Zum Hintergrund: Außerhalb der regulären Öffnungszeiten der Apotheken, nachts, an Feiertagen und an Wochenenden kam es bisher in Notfallsituationen immer wieder zu Problemen hinsichtlich einer bedarfsgerechten Versorgung mit Schmerzmedikamenten für schwerst-kranke und sterbende Menschen, weil es Ärztinnen und Ärzten nicht erlaubt war, den Patienten notwendige Schmerzmittel in Krisensituationen zur Überbrückung zu überlassen. Dies ist ab heute erlaubt.
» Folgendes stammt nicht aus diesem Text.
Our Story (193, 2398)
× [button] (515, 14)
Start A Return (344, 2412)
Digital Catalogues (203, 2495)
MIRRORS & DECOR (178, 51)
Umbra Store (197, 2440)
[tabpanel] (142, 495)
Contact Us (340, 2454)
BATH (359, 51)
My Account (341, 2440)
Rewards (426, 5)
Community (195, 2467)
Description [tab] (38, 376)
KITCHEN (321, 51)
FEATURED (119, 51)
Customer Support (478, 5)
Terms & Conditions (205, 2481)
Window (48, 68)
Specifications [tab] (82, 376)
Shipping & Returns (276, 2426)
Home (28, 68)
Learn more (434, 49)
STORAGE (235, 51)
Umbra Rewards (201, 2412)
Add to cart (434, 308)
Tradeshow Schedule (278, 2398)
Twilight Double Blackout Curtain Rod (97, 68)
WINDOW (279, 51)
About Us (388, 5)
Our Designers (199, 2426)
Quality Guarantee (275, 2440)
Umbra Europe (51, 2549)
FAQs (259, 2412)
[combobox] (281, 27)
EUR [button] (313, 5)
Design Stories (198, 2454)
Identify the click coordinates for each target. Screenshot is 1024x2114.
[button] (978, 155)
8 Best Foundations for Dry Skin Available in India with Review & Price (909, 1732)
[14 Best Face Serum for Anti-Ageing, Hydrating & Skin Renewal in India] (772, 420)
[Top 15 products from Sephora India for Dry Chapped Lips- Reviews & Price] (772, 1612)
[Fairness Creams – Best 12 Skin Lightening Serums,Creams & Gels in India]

Nachdem das „Zweite Gesetz zur Änderung arzneimittelrechtlicher und anderer Vorschriften“ gestern im Bundesgesetzblatt veröffentlicht wurde, treten heute die Änderungen der betäubungsmittelrechtlichen Vorschriften in Kraft.

 

Der Deutsche Hospiz- und PalliativVerband wurde als Dachverband von nahezu 1000 Hospizvereinen und Palliativeinrichtungen mit inzwischen rund 80.000 Ehrenamtlichen und zahlreichen hauptamtlich Engagierten im Jahre 1992 gegründet und vertritt deren Interessen und die Belange der schwerstkranken und sterbenden Menschen gegenüber Politik und Gesundheitswesen. Zahlreiche Organisationen und Persönlichkeiten der Hospizbewegung und Palliativmedizin sind darüber hinaus Mitglied im DHPV.

 


 

Quelle: Deutscher Hospiz- und PalliativVerband (DHPV), 26.10.2012 (tB).